Накануне субботы, после вечерни, вход был совершен четырьмя священниками в черных облачениях; дьякон был в черном же стихаре и ораре. Один из священников, первенствующий, взяв благословение, пошел и кадил вокруг столика, на котором стояло блюдо с кутьей, потом кадил образам и нашему владыке патриарху в первый и во второй раз, священникам и прочим предстоящим, вернулся и стал на свое место. То же сделали три сослужащие ему священника и под конец дьякон; при этом певчие пели заупокойный канон, ибо у них принято накануне каждой субботы совершать это для поминовения усопших и строителей церкви. Наш владыка прочел молитву за усопших и совершили отпуст. После этого они просили нашего владыку патриарха прочесть над ними всеми молитву отпущения грехов; они пали ниц на землю, и он прочел ее над ними. Затем прочли молитву на сон грядущим, и мы вышли. Была совершена служба и в субботу утром, после чего мы простились с ними, намереваясь отправиться в путь. Они повели нашего владыку патриарха в церковь, подали святую воду, и он окропил их всех. Мы вышли за монастырь, в котором наше пребывание длилось с понедельника до субботы. Архимандрит посадил владыку с собой в свой экипаж, а служилые люди следовали впереди и позади, пока мы не прибыли в монастырь церкви св. Софии, которая есть кафедра митрополии Киевской и всей земли казаков и[244]
Малой России. Архимандрит простился с ним и вернулся к себе. Наш переезд продолжался с полчаса, ибо расстояние очень коротко.Нас встретил митрополит кир Сильвестр со своими епископами и настоятелями монастырей. Мы остановились у него. Нас ждали, дабы мы присутствовали у них за литургией. В то время как ударяли в большой колокол, мы вышли посмотреть (на него) и увидели нечто изумительное. Он гораздо больше колокола Печерского монастыря, в семь, восемь раз: наверно он будет с большой шатер. Железный язык его весит около 1 1/2 алеппских кинтара; двенадцать юношей с большим трудом могли его раскачать, и без того, чтобы кто-нибудь не раскачивал его внутри, он не мог бы дойти до краев колокола по причине его ширины. Когда ударяли в него, наши уши были оглушены его сильным, громоподобным звоном: я говорил своему спутнику громким голосом, и он не слышал.

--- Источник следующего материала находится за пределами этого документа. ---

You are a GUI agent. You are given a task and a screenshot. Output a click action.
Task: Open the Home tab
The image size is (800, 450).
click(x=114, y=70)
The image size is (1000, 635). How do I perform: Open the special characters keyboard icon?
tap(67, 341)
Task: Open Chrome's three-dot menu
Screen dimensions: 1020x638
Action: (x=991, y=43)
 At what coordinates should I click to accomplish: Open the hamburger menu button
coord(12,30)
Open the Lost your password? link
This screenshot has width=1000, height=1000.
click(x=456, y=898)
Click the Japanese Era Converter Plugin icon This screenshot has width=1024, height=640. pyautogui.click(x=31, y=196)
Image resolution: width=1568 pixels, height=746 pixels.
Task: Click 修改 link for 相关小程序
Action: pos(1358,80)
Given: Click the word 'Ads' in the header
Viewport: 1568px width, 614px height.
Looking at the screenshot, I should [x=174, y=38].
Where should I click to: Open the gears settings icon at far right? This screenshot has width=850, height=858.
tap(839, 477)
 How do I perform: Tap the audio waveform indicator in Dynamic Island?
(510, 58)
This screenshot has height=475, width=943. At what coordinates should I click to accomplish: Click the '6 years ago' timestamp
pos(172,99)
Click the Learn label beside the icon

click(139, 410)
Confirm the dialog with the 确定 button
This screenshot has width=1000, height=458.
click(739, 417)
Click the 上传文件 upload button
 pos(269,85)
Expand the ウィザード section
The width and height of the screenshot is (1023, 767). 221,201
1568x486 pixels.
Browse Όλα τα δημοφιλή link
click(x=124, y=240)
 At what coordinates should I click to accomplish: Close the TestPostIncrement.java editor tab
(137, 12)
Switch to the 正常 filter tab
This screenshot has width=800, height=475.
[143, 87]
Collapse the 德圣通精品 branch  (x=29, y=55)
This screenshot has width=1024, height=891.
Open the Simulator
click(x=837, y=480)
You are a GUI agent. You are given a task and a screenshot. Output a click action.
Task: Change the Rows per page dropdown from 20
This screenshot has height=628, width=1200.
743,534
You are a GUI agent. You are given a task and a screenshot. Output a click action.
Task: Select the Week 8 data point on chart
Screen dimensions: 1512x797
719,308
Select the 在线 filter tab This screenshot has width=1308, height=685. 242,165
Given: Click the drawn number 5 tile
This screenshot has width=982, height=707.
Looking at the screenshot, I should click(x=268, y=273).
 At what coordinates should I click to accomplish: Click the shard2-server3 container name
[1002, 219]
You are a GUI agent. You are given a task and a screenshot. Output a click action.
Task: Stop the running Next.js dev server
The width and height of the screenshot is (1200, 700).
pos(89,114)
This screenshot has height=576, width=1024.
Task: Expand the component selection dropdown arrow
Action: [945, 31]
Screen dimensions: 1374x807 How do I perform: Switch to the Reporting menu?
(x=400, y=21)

Прочная, высокая деревянная колокольня, которая больше всех, виденных нами, шаталась и дрожала. Но звук колокола монастыря Печерского резче и выше, а звук этого колокола мягче и ниже; по-видимому, он из эмесского состава.[245]
Мы пошли к обедне в благополучную церковь, вторую св. Софию, ибо она по справедливости достойна этого имени, как мы видели это воочию и опишем ее в своем месте, как она есть. При «Достойно есть» также ударяли в этот колокол. Мы вышли от обедни к трапезе, а вечером, т.е. в канун седьмого воскресенья по Пятидесятнице, пошли в вечерне. Лития была совершена во внешнем нарфексе, и дьякон прочел «Спаси, Господи, люди Твоя» без освящения хлебов. На другой день была отслужена литургия.
ГЛАВА XVIII.
Киев. — Рассказ о городе Киев и о том, как казаки устроили церкви и монастыри.
[246]Отец Илия и французский философ.Знай, что древний город Киев был здесь, и доселе заметны следы его ворот, земляных валов и рвов. До сих пор целы в нем большие ворота с каменною башней, называемый Золотыми, ибо они были позолочены, их сожгли татары в последнее время, когда напали на этот город невзначай и зажгли его. Город был великолепен. Печерский монастырь находился вне стен его, а эта церковь св. Софии — посредине его вместе с Михайловским монастырем, что насупротив него, коего купол еще покрыт позолотой, и вокруг них обоих было множество больших благолепных церквей, так как этот город в древности был столицей царства здешних стран, как они сами нам рассказывали.